━━ Data excerpts
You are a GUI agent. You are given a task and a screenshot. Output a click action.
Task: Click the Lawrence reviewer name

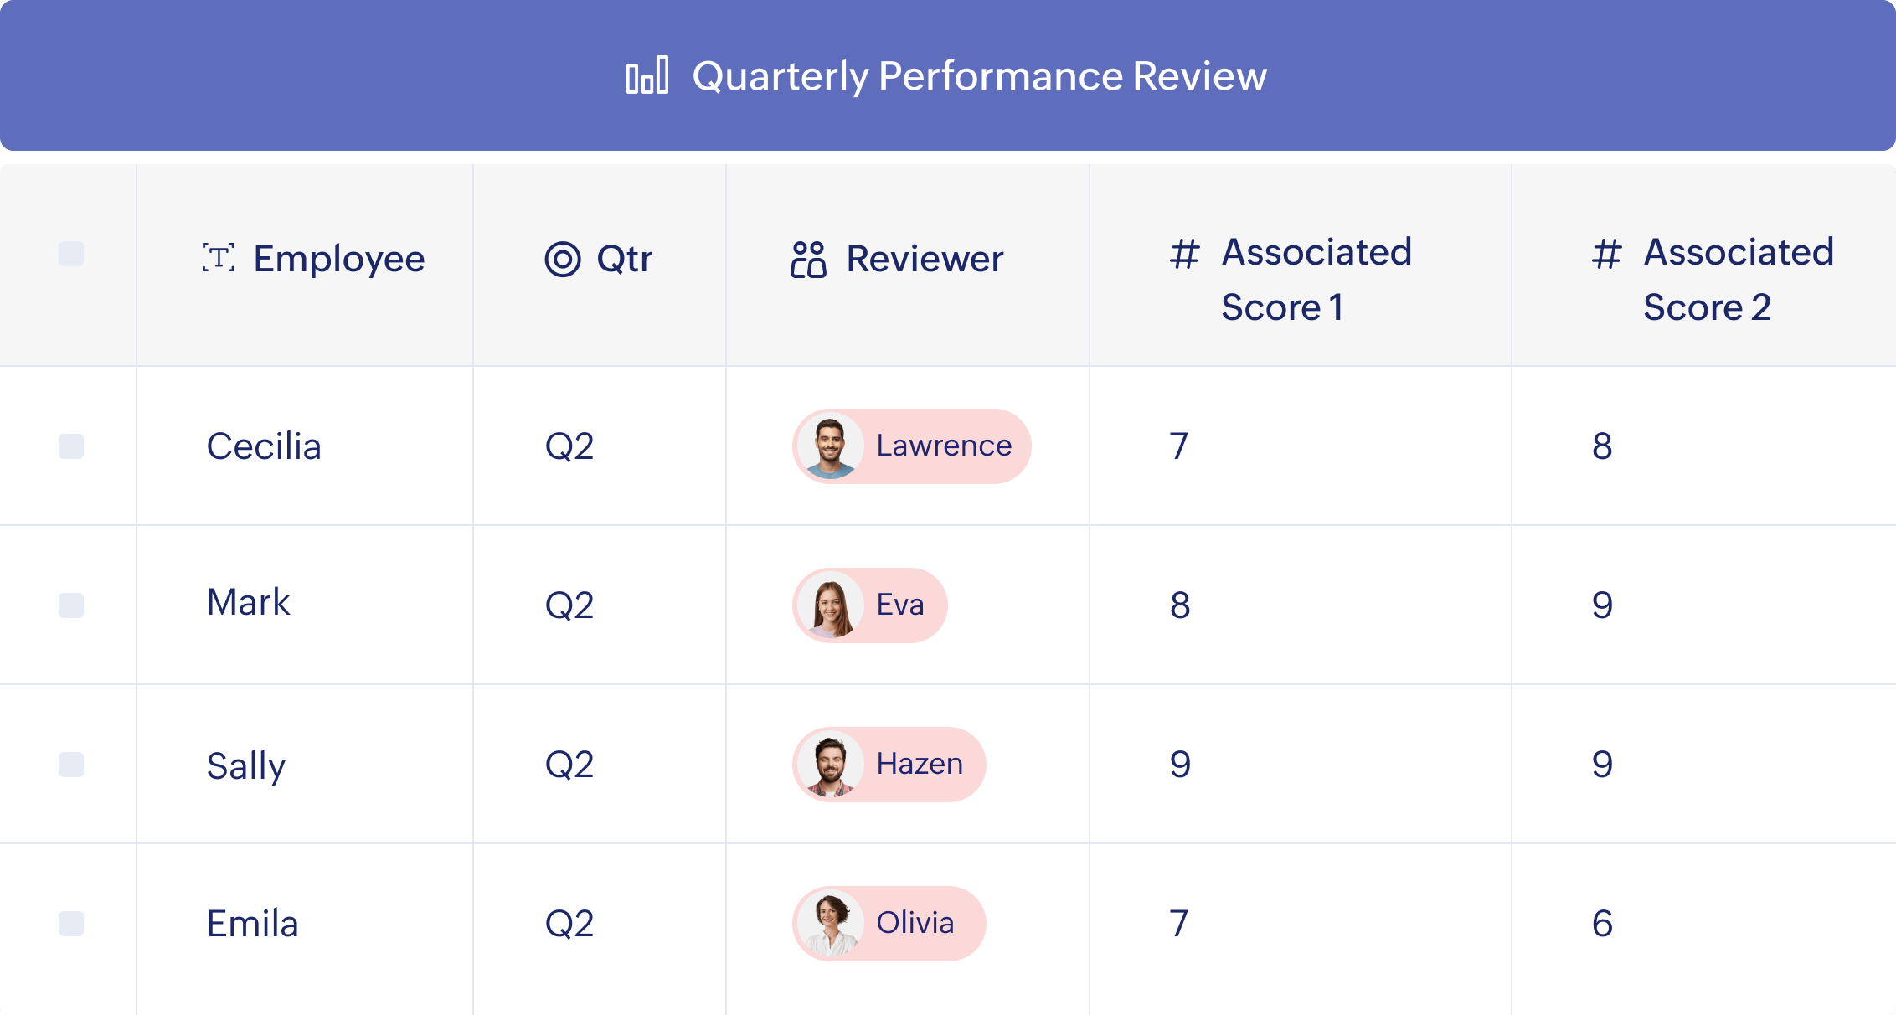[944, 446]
━━━━
━━ Data excerpts
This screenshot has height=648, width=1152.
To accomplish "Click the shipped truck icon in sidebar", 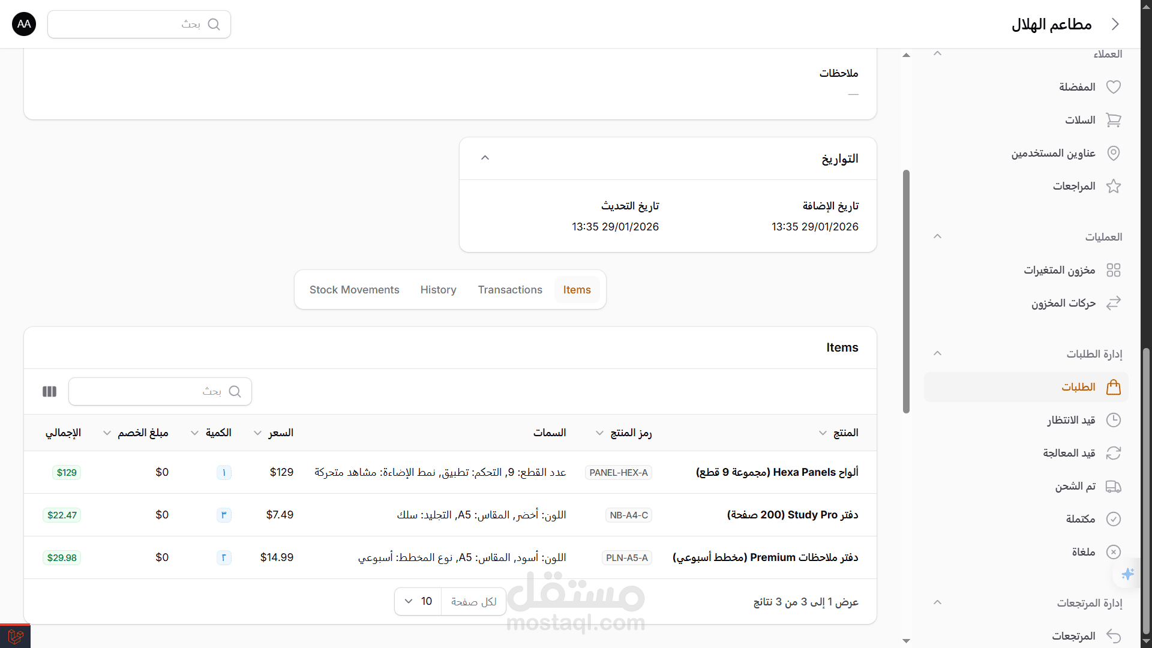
━━━━
* _Objective_:
Rewrite the listing, beginning at the line that has "This screenshot has height=648, width=1152." and stopping after the line that has "the shipped truck", with "shipped truck" replaced by "delivery truck" and nothing else changed. Leave the pictures out.

* _Result_:
This screenshot has height=648, width=1152.
To accomplish "Click the delivery truck icon in sidebar", 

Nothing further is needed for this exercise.